Delving into this Smell of Anxiety: The Sámi Artist Reimagines The Gallery's Exhibition Space with Arctic Deer Themed Installation

Attendees to the renowned gallery are used to surprising experiences in its expansive Turbine Hall. They've basked under an artificial sun, slid down helter skelters, and witnessed robotic sea creatures floating through the air. However this marks the inaugural time they will be venturing themselves in the detailed nasal cavities of a reindeer. The newest artist commission for this huge space—developed by Native Sámi creator Máret Ánne Sara—invites visitors into a maze-like structure inspired by the enlarged interior of a reindeer's nose airways. Once inside, they can stroll around or unwind on skins, listening on headphones to Sámi elders imparting stories and knowledge.

Focus on the Nasal Passages

Why the nose? It might appear whimsical, but the artwork honors a obscure biological feat: scientists have found that in under a second, the reindeer's nose can raise the temperature of the incoming air it takes in by 80 degrees celsius, helping the animal to endure in extreme Arctic temperatures. Enlarging the nose to human-scale dimensions, Sara notes, "produces a perception of insignificance that you as a human being are not superior over nature." The artist is a former journalist, young adult author, and rights advocate, who comes from a herding family in the far north of Norway. "Maybe that creates the potential to shift your outlook or evoke some humbleness," she states.

An Homage to Sámi Culture

The winding structure is among various elements in Sara's immersive commission showcasing the culture, understanding, and worldview of the Sámi, the continent's original inhabitants. Semi-nomadic, the Sámi count roughly 100,000 people distributed across northern Norway, the Finnish Arctic, Sweden, and the Kola region (an territory they call Sápmi). They've endured discrimination, integration policies, and eradication of their language by all four states. Through highlighting the reindeer, an creature at the heart of the Sámi mythology and origin tale, the art also highlights the group's issues relating to the environmental emergency, property rights, and imperialism.

Meaning in Components

At the long entrance ramp, there's a soaring, eighty-five-foot structure of reindeer hides entangled by power and light cables. It represents a analogy for the governance and financial structures restricting the Sámi. Like an electrical tower, part heavenly staircase, this component of the installation, titled Goavve-, refers to the Sámi word for an harsh environmental condition, in which dense layers of ice appear as changing weather thaw and solidify again the snow, trapping the reindeers' main cold-season sustenance, lichen. Goavvi is a result of global heating, which is taking place up to at an accelerated rate in the Arctic than elsewhere.

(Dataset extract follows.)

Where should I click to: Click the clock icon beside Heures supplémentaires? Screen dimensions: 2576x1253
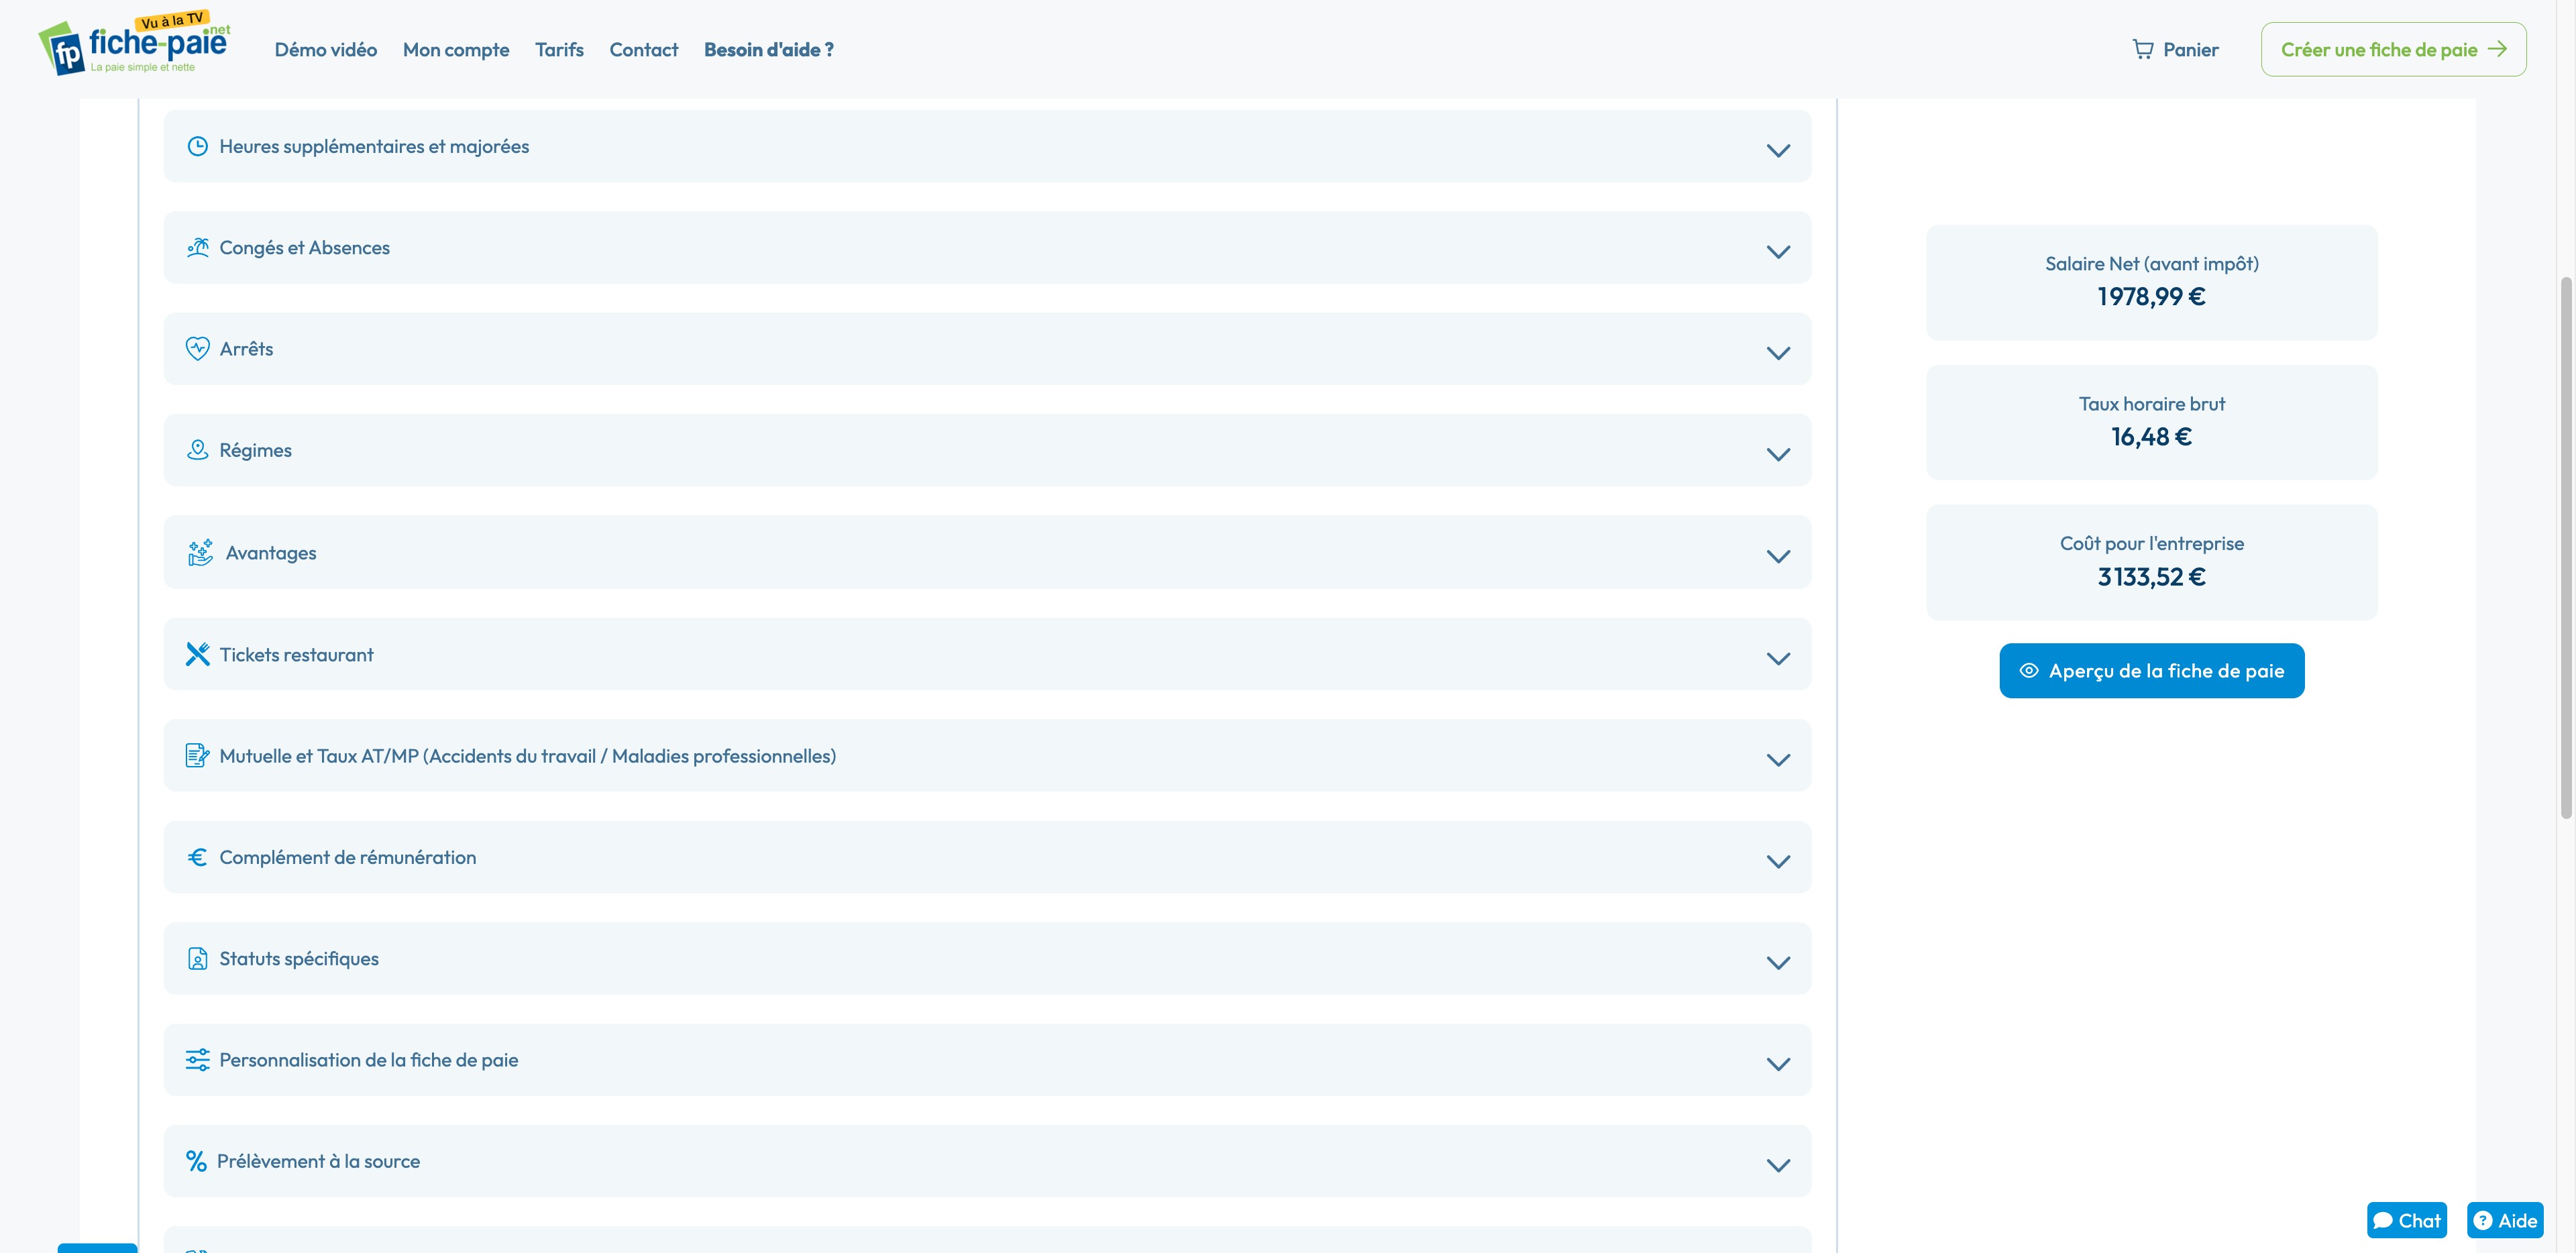pyautogui.click(x=197, y=146)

A few years back, I visited Sara in a remote town during a icy season and joined Sámi herders on their Arctic vehicles in biting cold as they hauled trailers of food pellets on to the exposed Arctic plains to distribute by hand. The herd crowded round us, pawing the slippery ground in vain for mossy bits. This resource-intensive and labour-intensive procedure is having a severe influence on herding practices—and on the animals' independence. However the choice is malnutrition. When such conditions become commonplace, reindeer are perishing—a number from hunger, others suffocating after falling into water bodies through prematurely melting ice. On one level, the work is a memorial to them. "Through the stacking of elements, in a way I'm transporting the phenomenon to London," says Sara.

Opposing Perspectives

The installation also highlights the clear difference between the industrial interpretation of electricity as a resource to be utilized for profit and livelihood and the Sámi worldview of energy as an inherent essence in creatures, people, and nature. This venue's history as a fossil fuel plant is linked with this, as is what the Sámi view as eco-imperialism by Scandinavian states. While attempting to be leaders for renewable energy, Scandinavian countries have disagreed with the Sámi over the construction of wind energy projects, water power facilities, and extraction sites on their ancestral land; the Sámi assert their fundamental freedoms, ways of life, and culture are threatened. "It's hard being such a limited population to stand your ground when the reasons are grounded in global sustainability," Sara comments. "Mining practices has appropriated the language of environmentalism, but yet it's just attempting to find more suitable ways to continue habits of use."

Family Challenges

The artist and her relatives have personally disagreed with the state authorities over its ever-stricter rules on animal husbandry. A few years ago, Sara's sibling initiated a series of finally failed lawsuits over the mandatory slaughter of his animals, ostensibly to stop excessive feeding. To back him, Sara developed a four-year set of creations called Pile O'Sápmi including a huge screen of 400 cranial remains, which was displayed at the 2017's art exhibition Documenta 14 and later acquired by the national institution, where it is displayed in the lobby.

Art as Awareness

Among the community, visual expression seems the sole domain in which they can be understood by outsiders. Recently, Sara was {one of three|among a group of|

Karen Caldwell
Karen Caldwell

Renewable energy consultant and green tech writer with over a decade of experience in sustainable development projects across Europe.